El modelo cívico y la tradición clásica

Eusebio A. Morales (1865-1929) es conocido como uno de los grandes estadistas que ha tenido Panamá, sin embargo, el alcance y la proyección de su pensamiento si bien ha sido estudiado, no ha trascendido a las nuevas generaciones que adolecen de conocimiento histórico.

Sus grandes dotes como ensayista y político se pueden conocer en sus innumerables escritos, particularmente en las memorias de la Secretaría de Instrucción Pública, en discursos como el del mensaje a la Convención Nacional Constituyente en 1904 o el pronunciado al tomar posesión el presidente José De Obaldía de 1908.

Estos presentan no solamente un pensamiento muy estructurado de tendencia liberal, sino ideas que contienen referencias a la antigüedad clásica con la intención de manifestar la individualidad de la nueva República de Panamá y demostrar que los vínculos que los unían a Colombia ya no existen, situación que fue muy común en la época de las independencias en América.

La mayoría de su producción ensayística está inmersa en un modelo político que defiende una buena formación ciudadana inspirada en los ideales grecorromanos rememorando a Pericles, Sócrates, Aristóteles, Cicerón, entre otros.
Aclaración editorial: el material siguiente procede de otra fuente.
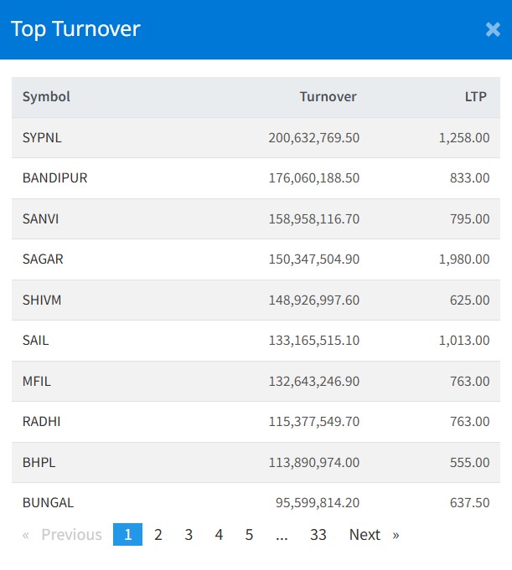Click the SANVI symbol
This screenshot has height=570, width=512.
(40, 219)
En dichos discursos Morales defiende en primer lugar, una formación en valores y un respeto a la ciudad (república) por parte de todos, pero con mayor énfasis en los valores que deben tener los funcionarios del Estado, y en segundo lugar, un modelo de convivencia en comunidad.
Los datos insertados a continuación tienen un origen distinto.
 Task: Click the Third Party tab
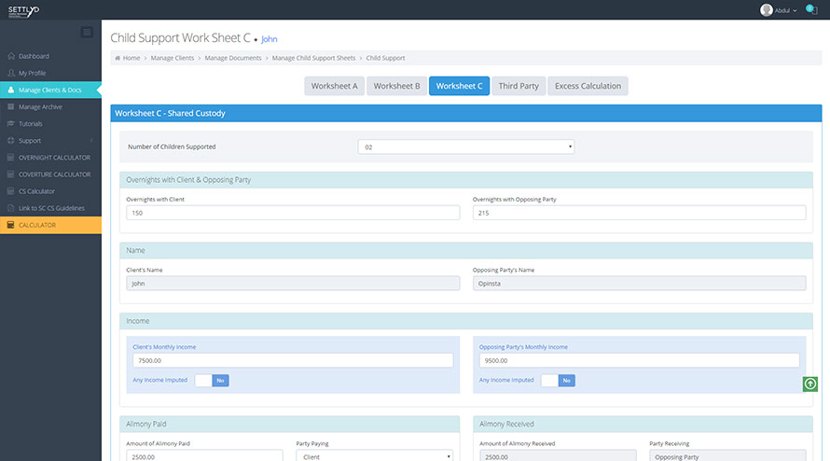[519, 86]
Lo primero lo especifica resaltando que todos los ciudadanos deben ser educados para servir al Estado en una democracia y esto a la vez implica que se escojan buenos representantes, que tengan respeto a la república y a sus leyes, así como lo enfatiza por ejemplo Pericles (Thuc. 36). Lo anterior acompañado también de una formación con identidad nacional, y quizás lo más importante, que lo podríamos traer al día de hoy, que los funcionarios tengan cualidades y valores como la prudencia, templanza, rectitud, honestidad, lo que los ubicaría como los símbolos de un buen gobierno (Isoc. 7, 59).

Mientras que lo segundo lo enfoca también en el funcionamiento y reconocimiento de la democracia como forma de gobierno, ya que plantea el respeto a los bienes de la República (Ej. El depósito en el banco de 8 millones de los 10 millones del Hay-Bunau Varilla), en donde señala que “Una generación sola no es dueña de los bienes del país”, dando así una alusión a Pericles (“La sucesión de las generaciones, nos lo entregaron gracias a su valor”. Thuc. 36) y a Aristóteles (Pol, 4.11.1295).

Esto nos obliga a preguntarnos de cara a las elecciones generales del 5 de mayo, ¿El nuevo gobierno retomará los planes enfocados en valores cívicos o por lo contrario, continuará privándonos de ellos?

El autor es docente de historia en la UP.